- [EXERCISE TEXT]
:::::

Early diagnosis of HIV in babies stands to prevent deaths, increase life expectancy and is also cost-effective. This is as claimed by a study conducted in South Africa and published in the Journal of Infectious Diseases.
When HIV testing is done at either birth or 6 weeks, the early infant diagnosis (EID) results to one-year mortality rates and increasing life expectancy among other benefits. There are currently about 150,000 infant HIV infections reported around the world each year. If antiretroviral therapy (ART) is not provided, the mortality in HIV-positive infants goes up to between 50 and 65% by the time the kids are 2 years old.
It’s possible to reduce three-quarters of these deaths by administering immediate ART. This, however, needs early infant diagnosis. According to The World Health Organization, it’s dire that all HIV-exposed infants undergo HIV testing using a nucleic acid amplification test (NAAT) preferably at 6 weeks after birth.
Some researchers have, however, suggested that the tests be done at birth and at 6 weeks because some infants develop HIV way before birth putting them at high risk of dying before they are screened for HIV at 6 weeks.
Clinical Benefits and Cost-Effectiveness of Early Infant Diagnosis
The study analyzed clinical benefits and cost-effectiveness of early infant diagnosis at four stages:
- No early infant diagnosis
- Testing at birth only
- Testing 6 weeks after birth only
- Testing at birth and 6 weeks after birth
The study found that when HIV testing was not done, the one-year mortality rate would be 35% and the overall life expectancy would be 21 years. While done at birth only, there was a 28% one-year mortality rate and the overall life expectancy stood at 24 years. As for the six-week only testing, bumped up the one-year mortality rate to 25% and the projected life expectancy of 26 years. When the infants were tested twice at birth and at 6 weeks postpartum, there was increased the survival rate of a 24% one-year mortality rate while the life expectancy was 27 years.

:::::

- [SUPPLIED ENTRIES]
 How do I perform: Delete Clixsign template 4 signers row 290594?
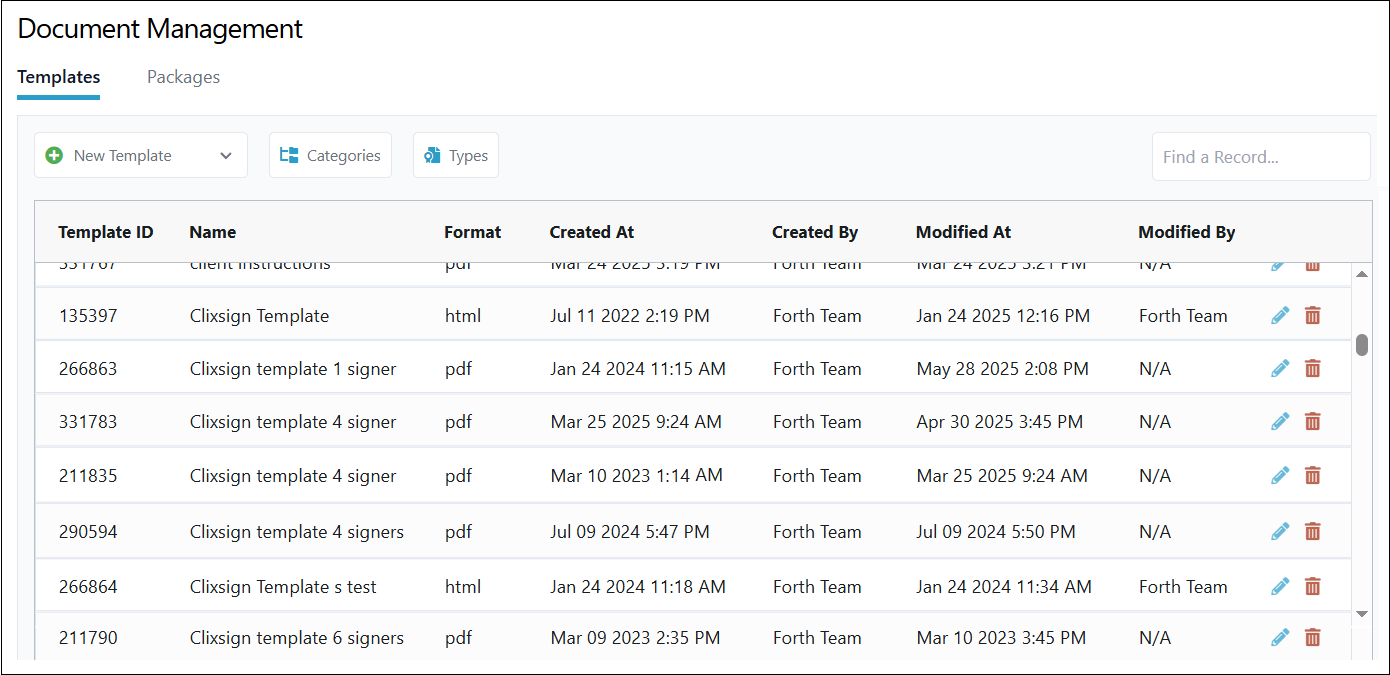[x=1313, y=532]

:::::

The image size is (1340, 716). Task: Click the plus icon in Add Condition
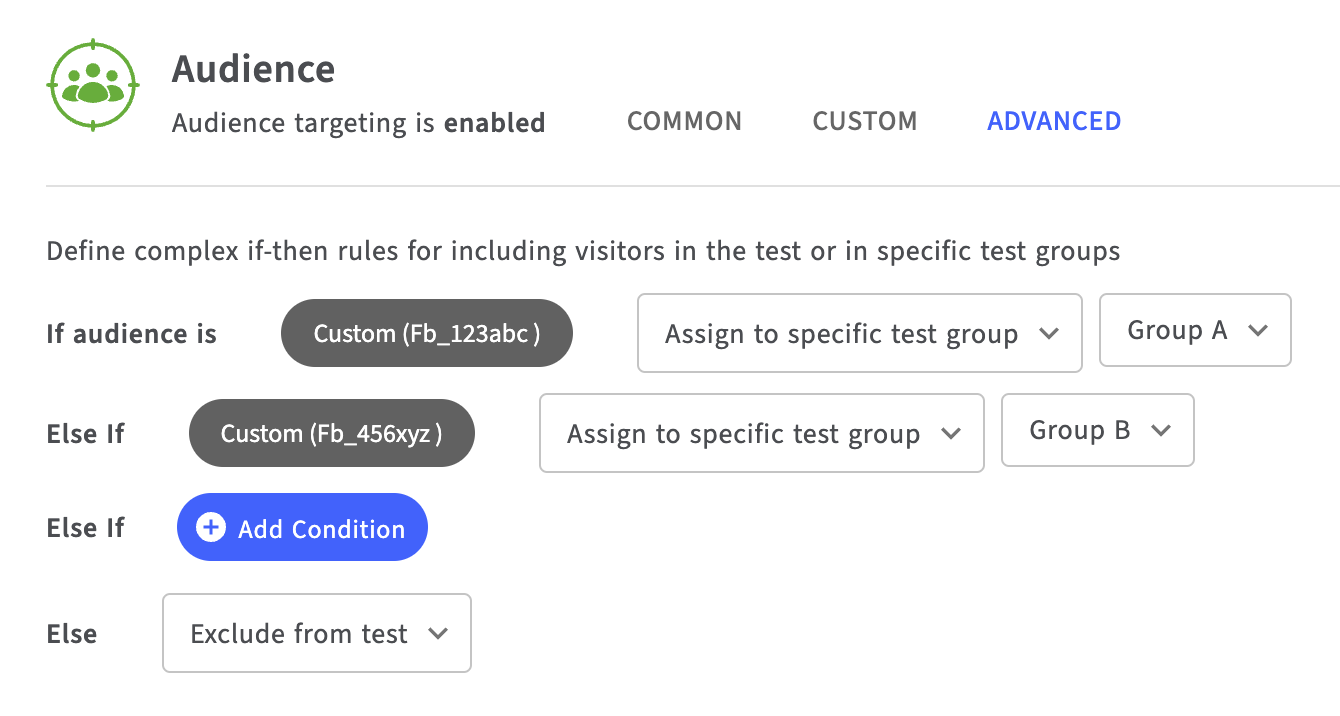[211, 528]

:::::

- [PROBLEM REQUIREMENTS] Set aside the material and reproduce the full text on early HIV diagnosis in infants word for word, from its first sentence to its last.

- [EXERCISE RESULT]
Early diagnosis of HIV in babies stands to prevent deaths, increase life expectancy and is also cost-effective. This is as claimed by a study conducted in South Africa and published in the Journal of Infectious Diseases.
When HIV testing is done at either birth or 6 weeks, the early infant diagnosis (EID) results to one-year mortality rates and increasing life expectancy among other benefits. There are currently about 150,000 infant HIV infections reported around the world each year. If antiretroviral therapy (ART) is not provided, the mortality in HIV-positive infants goes up to between 50 and 65% by the time the kids are 2 years old.
It’s possible to reduce three-quarters of these deaths by administering immediate ART. This, however, needs early infant diagnosis. According to The World Health Organization, it’s dire that all HIV-exposed infants undergo HIV testing using a nucleic acid amplification test (NAAT) preferably at 6 weeks after birth.
Some researchers have, however, suggested that the tests be done at birth and at 6 weeks because some infants develop HIV way before birth putting them at high risk of dying before they are screened for HIV at 6 weeks.
Clinical Benefits and Cost-Effectiveness of Early Infant Diagnosis
The study analyzed clinical benefits and cost-effectiveness of early infant diagnosis at four stages:
- No early infant diagnosis
- Testing at birth only
- Testing 6 weeks after birth only
- Testing at birth and 6 weeks after birth
The study found that when HIV testing was not done, the one-year mortality rate would be 35% and the overall life expectancy would be 21 years. While done at birth only, there was a 28% one-year mortality rate and the overall life expectancy stood at 24 years. As for the six-week only testing, bumped up the one-year mortality rate to 25% and the projected life expectancy of 26 years. When the infants were tested twice at birth and at 6 weeks postpartum, there was increased the survival rate of a 24% one-year mortality rate while the life expectancy was 27 years.